AC Warhorses Stabled While Safety Reviewed
The tragic death of British Olympian Bart Simpson last Thursday has sharply focused the Bay Area boating community on issues related to safety on the water. The specially formed America’s Cup Review Committee charged with scrutinizing the Artemis 72 incident met for the first time yesterday, and its first recommendation was to suspend AC72 and AC45 training for a week.
You may find it eerily ironic that the moratorium will take place during national Safe Boating Week (May 18-24).
"A sunny day on the water can turn deadly in seconds," Yvonne Pentz wrote recently on behalf of the National Safe Boating Council. "California ranks number two in the nation for boating fatalities and boating accidents, with boating mishaps causing 52 deaths in the state in 2011 alone.
"I’m helping the National Safe Boating Council increase life jacket safety awareness, as approximately 84% of drowning victims in recreational boating accidents were not wearing a life jacket (US Coast Guard 2011 Recreational Boating Safety Statistics)."
Simpson, of course, was wearing a life jacket, as doing so is a basic requirement for all America’s Cup team members.
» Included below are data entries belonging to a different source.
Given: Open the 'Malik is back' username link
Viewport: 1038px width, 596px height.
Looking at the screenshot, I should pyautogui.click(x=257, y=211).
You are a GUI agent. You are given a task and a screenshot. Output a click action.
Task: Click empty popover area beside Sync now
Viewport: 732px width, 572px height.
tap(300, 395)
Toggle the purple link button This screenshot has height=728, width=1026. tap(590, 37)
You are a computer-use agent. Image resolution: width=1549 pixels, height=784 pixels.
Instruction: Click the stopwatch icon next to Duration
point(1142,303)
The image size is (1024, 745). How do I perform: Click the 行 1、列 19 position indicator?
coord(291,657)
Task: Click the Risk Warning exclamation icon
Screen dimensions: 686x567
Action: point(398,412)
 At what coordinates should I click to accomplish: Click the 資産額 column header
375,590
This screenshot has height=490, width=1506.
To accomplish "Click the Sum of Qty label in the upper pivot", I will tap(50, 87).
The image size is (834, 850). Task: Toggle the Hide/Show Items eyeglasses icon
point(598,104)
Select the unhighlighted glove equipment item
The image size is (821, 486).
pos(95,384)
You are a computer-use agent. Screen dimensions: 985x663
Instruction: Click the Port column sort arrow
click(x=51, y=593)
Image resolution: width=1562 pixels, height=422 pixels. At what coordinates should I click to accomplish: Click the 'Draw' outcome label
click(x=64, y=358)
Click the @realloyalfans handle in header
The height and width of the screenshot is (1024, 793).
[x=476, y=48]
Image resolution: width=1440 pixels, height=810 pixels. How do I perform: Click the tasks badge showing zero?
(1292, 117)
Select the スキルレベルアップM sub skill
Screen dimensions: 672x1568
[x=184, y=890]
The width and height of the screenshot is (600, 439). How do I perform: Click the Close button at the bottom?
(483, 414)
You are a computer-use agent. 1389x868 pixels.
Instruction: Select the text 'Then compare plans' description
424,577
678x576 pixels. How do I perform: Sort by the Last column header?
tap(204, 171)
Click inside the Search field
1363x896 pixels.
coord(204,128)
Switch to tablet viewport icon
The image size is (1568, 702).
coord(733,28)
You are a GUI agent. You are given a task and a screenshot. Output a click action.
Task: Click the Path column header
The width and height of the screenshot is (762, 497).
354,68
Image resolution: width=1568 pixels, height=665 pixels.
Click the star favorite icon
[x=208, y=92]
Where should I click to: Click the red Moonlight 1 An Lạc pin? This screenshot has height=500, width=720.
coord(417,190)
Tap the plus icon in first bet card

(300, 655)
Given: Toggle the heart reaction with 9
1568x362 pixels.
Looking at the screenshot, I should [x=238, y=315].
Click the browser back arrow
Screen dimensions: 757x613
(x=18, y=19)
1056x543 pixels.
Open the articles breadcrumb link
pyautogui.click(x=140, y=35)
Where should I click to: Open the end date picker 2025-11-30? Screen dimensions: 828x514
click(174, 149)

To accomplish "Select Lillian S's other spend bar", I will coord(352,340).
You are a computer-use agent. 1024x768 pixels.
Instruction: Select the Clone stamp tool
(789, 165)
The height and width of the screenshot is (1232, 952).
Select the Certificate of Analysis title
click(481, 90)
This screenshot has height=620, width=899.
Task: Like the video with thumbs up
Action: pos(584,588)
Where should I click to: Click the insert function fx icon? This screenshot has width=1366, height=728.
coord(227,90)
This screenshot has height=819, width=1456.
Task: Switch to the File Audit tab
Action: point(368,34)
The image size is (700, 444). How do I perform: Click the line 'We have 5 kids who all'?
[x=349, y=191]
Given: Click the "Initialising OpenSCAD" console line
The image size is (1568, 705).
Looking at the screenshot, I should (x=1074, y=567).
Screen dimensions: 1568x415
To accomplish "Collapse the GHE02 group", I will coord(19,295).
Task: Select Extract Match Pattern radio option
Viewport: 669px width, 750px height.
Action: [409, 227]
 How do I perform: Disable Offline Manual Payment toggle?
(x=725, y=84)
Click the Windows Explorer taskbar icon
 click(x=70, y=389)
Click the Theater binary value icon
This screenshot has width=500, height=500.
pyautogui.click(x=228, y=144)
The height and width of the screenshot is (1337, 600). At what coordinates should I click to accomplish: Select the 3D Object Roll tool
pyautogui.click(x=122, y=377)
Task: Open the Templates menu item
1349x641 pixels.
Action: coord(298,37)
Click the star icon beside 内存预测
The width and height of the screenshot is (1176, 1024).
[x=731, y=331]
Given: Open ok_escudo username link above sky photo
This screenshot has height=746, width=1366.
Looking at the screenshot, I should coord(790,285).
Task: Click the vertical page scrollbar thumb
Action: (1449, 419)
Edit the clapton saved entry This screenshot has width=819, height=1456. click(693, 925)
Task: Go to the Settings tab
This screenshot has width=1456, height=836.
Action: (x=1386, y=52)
It remains to be seen, however, whether the practice (by all competing teams) of wearing crew shirts outside of their PFDs contributed to the challenge of freeing the two-time Olympian from the wreckage of the cat nicknamed Big Red.
In any case, the much-loved British sailor’s untimely death should remind all boaters that, even though sailing is a relatively safe sport — only 28 of 2011’s 758 boating deaths nationwide were among sailors — bad things can happen quickly out on the water, no matter what sort of vessel you’re in.